I don´t always know exactly which kind of coastline i want; with this software, i can edit the coastline simply drawing and redrawing until the finalt outcome satisfies me.
EDIT: for future maps i´m probably using this, then attach it as PNG on my CC map, and draw a coastline following the Inkarnate coastline. Will tell you if that works for me.
Example:
Sorry if I'm starting to sound like a broken record! LOL!
Don´t get me wrong, the system has flaws but it´s way more users friendly than editing nodes and with the freehand tool you need to be cautious for joining the extremes of the lines you redraw. There is not such a thing on Inkarnate.
What i know is that for getting the coastline i got within ten minutes in Inkarnate, i would need about an hour in CC3. Maybe it´s my fault But for me at least half the goodness (the realism) of a map is its coastline.
Incarnate has its advantages in some areas, I won't dispute that, but comparing to doing node edits in CC3 isn't really fair.
Not every everyone do this, and I am one one of them. That's why I bought CC3
If it doesn´t fit me, i will use Inkarnate for drawing coastline, then CC3 for doing the map, then PS for the details and maybe labelling... ><
Maybe when i get a bamboo Wacom things will improve, but with mouse is hard and frustrating, at least for me.
Will try the other method Monsen suggested.
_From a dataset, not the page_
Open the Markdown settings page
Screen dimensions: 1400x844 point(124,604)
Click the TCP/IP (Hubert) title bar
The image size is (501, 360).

I usually draw the landmass in short segments to have great control over the shape though, only relying on the fractalization for definition, not for general shape.
But the important here is that you find a method that suits you obviously. I know my way of doing things doesn't suit everyone. Nothing wrong with using multiple programs in the process. I just felt that I needed to point out that node edits is not how you would normally approach larger edits in CC3 (although it is very helpful for minor edits when just a node or two needs to be changed)
I´ve been cheking those maps today and compared their landmasses with the one i did with Inkarnate; the conclusion is that they look much worse.
Still i´m not sure if the Inkarnate landmass into the CC3 will look fine. These next days will see it.
Drawing a coastline for one of my world´s continents. First step on Inkarnate done, now let´s see if on next days i got time for "translating" the coastline into CC3.
Thanks Monsen.
I´m adding also the same sheet with effects (13rd age annual)
EDIT: i´m doing several things to improve this drawing. Manually editing nodes as Monsen said, it´s relatively fast altough i can´t really control the drawing as well as i do in Inkarnate. I also transformed "straight to smooth" which improved a bit the quality of the coastline. Still, not close to the results i was rooting for.
It seems to me like you have tried to squeeze a continent sized map into an island type of space. If the map was larger overall the detail would be sharper and the bevel would look less like a 200 foot cliff all the way around the island.
Merelan City, for example, though nowhere near as detailed in general crinkliness as your map, is 5600 x 5600 map units. If I were to shrink it to 1000 x 1000 the effects I've carefully tuned to the larger size would make it look silly, since they are controlled by numbers of map units. All the many bevels I have used on each of the eight levels in that map would make the smaller map look really bad.